## WHAT IS EXPECTED
Skip the pictures. Return exactly the lines from the one containing "How do I perform: Click" through the end of the entries below.

*** DATA FOR THE TASK Section Begins ***

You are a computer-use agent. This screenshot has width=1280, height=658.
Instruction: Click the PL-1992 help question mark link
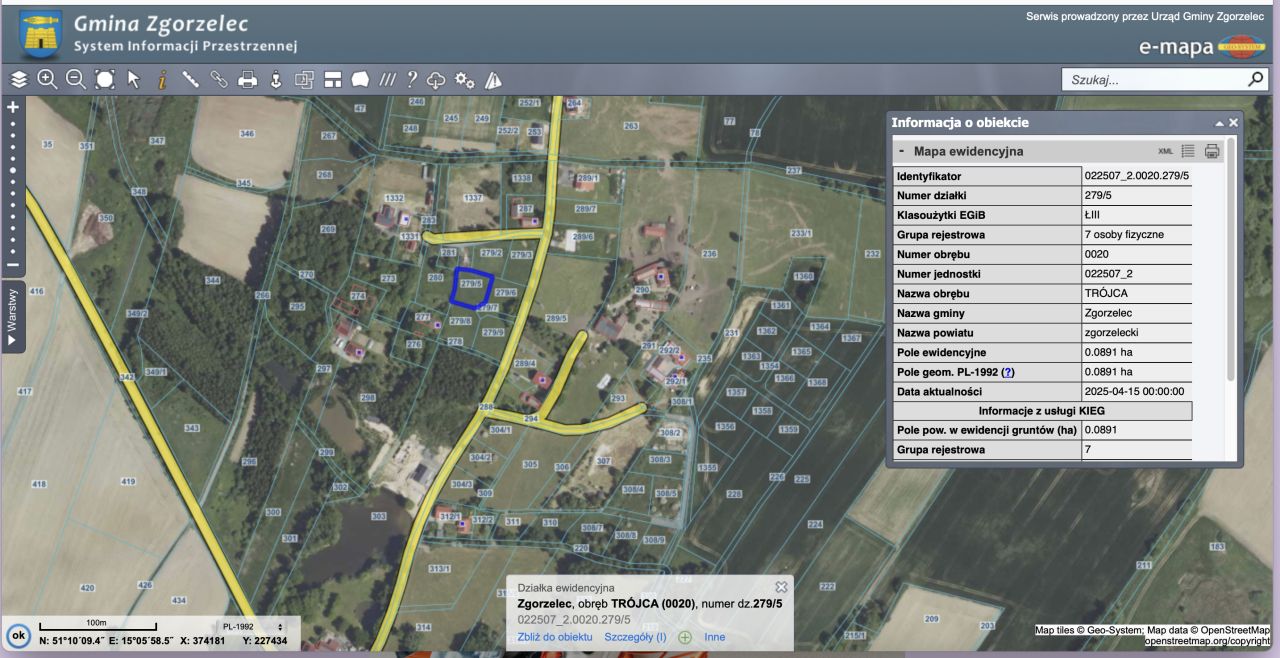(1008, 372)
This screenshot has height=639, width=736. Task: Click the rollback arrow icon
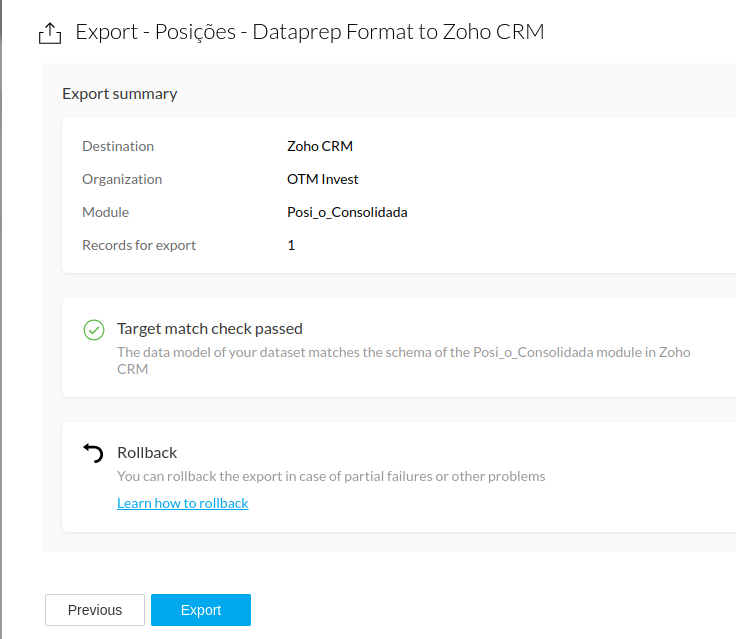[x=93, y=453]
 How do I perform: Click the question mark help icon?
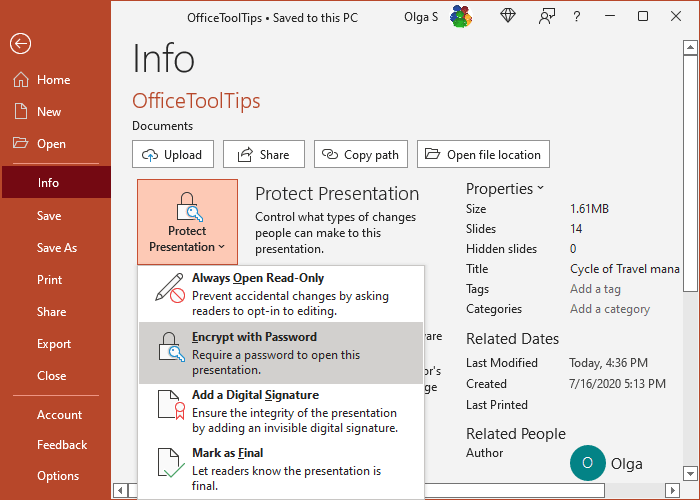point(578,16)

*** DATA FOR THE TASK Section Ends ***

## ANSWER BELOW
 How do I perform: Click the question mark help icon?
point(578,16)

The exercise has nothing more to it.